*To do*.
Every line between the top of the data below and the line with "8비트 디자인 넥타이 (437, 751)", both ends included, must be retyped exactly.

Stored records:
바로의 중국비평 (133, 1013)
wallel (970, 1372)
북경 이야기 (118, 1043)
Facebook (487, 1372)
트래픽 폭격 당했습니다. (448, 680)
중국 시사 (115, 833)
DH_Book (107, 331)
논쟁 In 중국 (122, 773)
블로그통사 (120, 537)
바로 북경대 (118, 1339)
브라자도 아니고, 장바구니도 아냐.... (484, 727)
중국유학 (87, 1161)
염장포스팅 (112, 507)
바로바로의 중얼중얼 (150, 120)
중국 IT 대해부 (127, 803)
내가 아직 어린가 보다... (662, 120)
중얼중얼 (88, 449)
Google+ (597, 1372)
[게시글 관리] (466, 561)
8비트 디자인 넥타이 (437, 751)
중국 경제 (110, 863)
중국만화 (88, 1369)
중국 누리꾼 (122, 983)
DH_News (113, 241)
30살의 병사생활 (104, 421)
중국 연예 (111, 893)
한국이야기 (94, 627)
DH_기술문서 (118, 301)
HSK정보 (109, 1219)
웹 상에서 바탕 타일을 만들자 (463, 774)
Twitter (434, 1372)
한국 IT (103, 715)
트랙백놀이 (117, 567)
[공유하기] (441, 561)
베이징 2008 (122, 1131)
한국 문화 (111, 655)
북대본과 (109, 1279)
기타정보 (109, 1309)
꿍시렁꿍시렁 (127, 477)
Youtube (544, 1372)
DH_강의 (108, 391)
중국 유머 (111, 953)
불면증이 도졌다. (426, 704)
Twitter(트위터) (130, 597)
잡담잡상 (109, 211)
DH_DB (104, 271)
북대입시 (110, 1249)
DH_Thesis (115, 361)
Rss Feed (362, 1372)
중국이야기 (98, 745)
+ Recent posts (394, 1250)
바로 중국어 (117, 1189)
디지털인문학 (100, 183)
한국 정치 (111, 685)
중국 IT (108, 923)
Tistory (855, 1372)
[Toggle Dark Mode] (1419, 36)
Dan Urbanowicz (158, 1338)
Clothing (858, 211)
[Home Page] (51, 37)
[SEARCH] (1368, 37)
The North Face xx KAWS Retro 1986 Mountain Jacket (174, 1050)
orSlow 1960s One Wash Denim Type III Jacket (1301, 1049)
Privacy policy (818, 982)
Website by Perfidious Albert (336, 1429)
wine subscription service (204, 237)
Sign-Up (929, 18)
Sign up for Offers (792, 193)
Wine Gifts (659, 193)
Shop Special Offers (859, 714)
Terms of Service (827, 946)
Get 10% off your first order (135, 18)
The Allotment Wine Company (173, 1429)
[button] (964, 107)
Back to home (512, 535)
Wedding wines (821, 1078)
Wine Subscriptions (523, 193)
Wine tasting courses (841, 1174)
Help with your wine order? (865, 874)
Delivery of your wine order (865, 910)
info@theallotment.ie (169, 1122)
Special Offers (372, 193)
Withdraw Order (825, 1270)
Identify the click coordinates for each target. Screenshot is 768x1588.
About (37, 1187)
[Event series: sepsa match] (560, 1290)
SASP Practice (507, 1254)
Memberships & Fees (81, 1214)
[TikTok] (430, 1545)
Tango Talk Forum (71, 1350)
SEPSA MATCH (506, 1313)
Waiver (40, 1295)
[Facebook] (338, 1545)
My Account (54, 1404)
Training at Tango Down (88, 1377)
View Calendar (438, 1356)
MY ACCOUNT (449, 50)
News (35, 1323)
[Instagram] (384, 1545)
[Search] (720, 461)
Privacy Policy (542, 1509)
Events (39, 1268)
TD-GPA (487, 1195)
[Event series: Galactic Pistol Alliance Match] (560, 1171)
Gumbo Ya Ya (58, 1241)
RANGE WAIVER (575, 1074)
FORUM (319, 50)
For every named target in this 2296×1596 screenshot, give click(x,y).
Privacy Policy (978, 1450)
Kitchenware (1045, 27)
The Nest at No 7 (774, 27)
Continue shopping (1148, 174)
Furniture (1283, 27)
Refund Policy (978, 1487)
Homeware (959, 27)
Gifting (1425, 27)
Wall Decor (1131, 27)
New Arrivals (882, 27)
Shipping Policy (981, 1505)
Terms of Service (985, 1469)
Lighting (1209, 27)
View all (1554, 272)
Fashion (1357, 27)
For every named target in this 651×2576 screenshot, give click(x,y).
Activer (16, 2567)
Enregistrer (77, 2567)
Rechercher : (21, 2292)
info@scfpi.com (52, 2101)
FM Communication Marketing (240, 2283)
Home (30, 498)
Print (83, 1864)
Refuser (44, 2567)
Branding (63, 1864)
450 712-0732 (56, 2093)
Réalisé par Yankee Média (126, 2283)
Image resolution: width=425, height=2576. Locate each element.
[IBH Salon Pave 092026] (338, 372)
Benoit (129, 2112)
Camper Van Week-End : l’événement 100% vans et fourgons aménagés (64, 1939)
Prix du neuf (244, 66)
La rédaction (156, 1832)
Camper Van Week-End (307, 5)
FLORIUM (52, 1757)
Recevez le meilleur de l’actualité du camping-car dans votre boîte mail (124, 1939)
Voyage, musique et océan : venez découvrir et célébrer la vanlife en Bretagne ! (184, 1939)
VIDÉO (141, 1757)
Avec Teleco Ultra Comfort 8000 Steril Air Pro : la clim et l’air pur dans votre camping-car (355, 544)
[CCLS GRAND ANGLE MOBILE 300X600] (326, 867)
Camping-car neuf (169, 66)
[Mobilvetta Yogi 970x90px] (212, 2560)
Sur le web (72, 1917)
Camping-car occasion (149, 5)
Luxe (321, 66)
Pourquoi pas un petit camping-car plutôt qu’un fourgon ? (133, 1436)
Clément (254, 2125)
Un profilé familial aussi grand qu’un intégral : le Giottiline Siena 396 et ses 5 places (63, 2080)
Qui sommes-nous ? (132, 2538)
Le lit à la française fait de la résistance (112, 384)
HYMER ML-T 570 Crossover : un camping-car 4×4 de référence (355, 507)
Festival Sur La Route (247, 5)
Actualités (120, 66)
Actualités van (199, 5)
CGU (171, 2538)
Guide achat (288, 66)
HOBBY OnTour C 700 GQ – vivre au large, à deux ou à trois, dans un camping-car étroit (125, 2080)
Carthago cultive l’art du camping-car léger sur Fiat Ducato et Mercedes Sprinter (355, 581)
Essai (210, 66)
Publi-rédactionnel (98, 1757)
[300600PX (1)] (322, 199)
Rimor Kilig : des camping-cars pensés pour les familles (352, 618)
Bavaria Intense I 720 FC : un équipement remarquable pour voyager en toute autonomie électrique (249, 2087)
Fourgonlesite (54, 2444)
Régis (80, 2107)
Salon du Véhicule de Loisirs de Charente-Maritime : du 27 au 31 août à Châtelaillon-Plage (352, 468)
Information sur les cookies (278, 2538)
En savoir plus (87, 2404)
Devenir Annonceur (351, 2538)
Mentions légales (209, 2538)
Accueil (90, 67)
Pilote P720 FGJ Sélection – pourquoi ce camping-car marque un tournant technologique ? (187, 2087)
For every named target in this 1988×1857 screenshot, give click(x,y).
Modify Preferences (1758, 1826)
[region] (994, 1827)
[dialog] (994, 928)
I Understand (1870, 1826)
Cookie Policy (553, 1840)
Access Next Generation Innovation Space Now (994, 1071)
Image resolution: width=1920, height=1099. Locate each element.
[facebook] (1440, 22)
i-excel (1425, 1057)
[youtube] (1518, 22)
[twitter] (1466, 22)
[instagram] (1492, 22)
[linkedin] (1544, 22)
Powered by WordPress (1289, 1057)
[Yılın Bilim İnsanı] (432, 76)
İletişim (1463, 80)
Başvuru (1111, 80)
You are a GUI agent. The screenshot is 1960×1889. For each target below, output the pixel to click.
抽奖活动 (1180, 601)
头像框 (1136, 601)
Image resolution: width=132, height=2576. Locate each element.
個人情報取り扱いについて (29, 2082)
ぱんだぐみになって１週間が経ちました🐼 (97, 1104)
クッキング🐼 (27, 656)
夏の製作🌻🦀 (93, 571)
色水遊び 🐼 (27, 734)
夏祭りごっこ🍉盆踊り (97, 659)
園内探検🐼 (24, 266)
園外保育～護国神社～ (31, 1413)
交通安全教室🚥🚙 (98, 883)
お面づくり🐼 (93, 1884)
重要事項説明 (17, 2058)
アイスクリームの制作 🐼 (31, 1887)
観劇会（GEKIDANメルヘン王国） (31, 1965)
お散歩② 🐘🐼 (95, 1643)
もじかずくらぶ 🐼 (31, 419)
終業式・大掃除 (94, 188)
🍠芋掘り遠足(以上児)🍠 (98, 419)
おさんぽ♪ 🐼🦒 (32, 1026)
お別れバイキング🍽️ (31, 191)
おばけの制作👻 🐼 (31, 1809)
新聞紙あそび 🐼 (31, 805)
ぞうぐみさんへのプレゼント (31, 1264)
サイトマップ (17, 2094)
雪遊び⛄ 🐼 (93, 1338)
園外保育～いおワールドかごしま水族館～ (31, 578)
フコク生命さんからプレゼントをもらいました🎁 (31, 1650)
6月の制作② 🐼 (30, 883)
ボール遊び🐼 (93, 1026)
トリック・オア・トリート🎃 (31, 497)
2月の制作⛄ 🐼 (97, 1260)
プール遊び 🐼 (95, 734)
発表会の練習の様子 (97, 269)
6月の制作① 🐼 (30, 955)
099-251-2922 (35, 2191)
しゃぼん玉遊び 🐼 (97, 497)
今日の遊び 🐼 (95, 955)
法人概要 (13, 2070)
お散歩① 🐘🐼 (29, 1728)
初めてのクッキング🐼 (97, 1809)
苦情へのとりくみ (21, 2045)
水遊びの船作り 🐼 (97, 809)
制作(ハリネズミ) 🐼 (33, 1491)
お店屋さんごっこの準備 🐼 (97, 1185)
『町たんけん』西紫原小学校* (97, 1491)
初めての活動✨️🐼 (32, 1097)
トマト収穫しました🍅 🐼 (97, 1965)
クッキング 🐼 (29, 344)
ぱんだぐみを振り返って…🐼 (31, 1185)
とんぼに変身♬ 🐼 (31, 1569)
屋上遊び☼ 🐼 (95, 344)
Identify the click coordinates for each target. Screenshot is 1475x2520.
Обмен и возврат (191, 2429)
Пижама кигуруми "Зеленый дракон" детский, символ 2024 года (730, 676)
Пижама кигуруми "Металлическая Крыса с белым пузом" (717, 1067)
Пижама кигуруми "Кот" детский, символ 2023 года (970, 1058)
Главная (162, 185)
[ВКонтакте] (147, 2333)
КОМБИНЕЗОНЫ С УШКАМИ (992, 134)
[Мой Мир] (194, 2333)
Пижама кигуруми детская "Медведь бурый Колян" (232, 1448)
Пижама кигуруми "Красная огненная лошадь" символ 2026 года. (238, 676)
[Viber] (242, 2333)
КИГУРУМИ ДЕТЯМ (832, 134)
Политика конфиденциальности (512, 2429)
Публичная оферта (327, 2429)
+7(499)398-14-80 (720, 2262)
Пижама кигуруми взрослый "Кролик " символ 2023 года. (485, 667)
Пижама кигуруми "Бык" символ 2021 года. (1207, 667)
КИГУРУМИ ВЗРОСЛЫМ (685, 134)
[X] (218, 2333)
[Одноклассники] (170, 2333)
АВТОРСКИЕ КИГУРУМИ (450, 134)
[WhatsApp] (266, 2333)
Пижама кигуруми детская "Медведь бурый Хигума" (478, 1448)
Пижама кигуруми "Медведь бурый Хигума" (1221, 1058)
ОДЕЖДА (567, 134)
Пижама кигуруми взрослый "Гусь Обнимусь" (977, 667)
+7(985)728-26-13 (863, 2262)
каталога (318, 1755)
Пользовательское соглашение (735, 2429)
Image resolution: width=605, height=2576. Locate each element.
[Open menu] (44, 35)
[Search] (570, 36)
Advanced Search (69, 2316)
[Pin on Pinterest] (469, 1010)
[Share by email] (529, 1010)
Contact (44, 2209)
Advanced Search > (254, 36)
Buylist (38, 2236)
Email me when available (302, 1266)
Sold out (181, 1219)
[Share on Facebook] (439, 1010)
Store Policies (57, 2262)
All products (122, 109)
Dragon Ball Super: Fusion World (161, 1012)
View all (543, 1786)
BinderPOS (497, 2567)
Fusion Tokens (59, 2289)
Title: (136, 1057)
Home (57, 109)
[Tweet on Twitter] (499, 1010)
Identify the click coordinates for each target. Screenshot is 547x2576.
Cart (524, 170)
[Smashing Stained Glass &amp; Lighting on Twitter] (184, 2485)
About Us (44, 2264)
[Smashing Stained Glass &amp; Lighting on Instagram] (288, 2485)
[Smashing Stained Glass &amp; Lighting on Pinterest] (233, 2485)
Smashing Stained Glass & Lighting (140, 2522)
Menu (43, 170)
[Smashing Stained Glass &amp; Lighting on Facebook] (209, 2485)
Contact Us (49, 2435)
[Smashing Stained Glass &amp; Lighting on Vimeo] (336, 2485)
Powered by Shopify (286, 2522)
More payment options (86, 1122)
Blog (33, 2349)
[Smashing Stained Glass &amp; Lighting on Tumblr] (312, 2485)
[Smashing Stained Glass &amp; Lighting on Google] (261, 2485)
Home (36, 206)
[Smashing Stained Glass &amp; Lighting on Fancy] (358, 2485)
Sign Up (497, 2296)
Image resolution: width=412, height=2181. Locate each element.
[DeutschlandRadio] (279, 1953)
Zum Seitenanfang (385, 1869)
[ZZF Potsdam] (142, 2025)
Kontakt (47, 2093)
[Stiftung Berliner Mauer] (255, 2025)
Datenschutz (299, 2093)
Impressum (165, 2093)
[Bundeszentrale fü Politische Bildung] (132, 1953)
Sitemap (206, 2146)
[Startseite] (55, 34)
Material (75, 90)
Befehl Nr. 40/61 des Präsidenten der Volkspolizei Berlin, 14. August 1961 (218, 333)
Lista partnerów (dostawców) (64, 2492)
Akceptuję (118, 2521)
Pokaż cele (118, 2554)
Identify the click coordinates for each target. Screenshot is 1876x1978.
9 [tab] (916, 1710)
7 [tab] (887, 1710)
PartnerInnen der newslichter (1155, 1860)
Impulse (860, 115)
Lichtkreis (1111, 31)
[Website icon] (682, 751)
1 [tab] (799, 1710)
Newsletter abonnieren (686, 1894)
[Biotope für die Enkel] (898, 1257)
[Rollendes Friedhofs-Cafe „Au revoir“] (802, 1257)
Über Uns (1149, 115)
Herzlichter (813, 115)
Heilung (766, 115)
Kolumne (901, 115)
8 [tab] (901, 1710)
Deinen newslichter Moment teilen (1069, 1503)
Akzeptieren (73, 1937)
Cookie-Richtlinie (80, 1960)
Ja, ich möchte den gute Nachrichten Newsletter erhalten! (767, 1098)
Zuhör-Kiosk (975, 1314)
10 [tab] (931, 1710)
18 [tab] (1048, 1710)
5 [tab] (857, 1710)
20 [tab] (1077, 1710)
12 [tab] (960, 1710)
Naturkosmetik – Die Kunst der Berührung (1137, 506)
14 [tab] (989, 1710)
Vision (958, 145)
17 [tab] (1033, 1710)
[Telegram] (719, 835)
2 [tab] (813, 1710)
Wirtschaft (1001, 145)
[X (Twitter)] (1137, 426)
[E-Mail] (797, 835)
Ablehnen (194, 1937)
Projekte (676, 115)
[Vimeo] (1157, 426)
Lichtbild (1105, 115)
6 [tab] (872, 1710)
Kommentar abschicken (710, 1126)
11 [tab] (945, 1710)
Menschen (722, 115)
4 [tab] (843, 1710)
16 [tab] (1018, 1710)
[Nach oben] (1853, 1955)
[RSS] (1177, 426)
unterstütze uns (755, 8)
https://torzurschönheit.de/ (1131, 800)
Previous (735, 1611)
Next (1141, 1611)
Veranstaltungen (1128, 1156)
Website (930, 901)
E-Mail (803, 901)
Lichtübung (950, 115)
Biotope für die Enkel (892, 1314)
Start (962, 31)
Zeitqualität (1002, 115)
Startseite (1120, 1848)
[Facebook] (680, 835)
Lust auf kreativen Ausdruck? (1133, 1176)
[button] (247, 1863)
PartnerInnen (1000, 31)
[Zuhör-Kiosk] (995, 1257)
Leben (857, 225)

*Answer to this exercise*.
바로의 중국비평 (133, 1013)
wallel (970, 1372)
북경 이야기 (118, 1043)
Facebook (487, 1372)
트래픽 폭격 당했습니다. (448, 680)
중국 시사 (115, 833)
DH_Book (107, 331)
논쟁 In 중국 (122, 773)
블로그통사 (120, 537)
바로 북경대 (118, 1339)
브라자도 아니고, 장바구니도 아냐.... (484, 727)
중국유학 (87, 1161)
염장포스팅 (112, 507)
바로바로의 중얼중얼 (150, 120)
중국 IT 대해부 (127, 803)
내가 아직 어린가 보다... (662, 120)
중얼중얼 (88, 449)
Google+ (597, 1372)
[게시글 관리] (466, 561)
8비트 디자인 넥타이 (437, 751)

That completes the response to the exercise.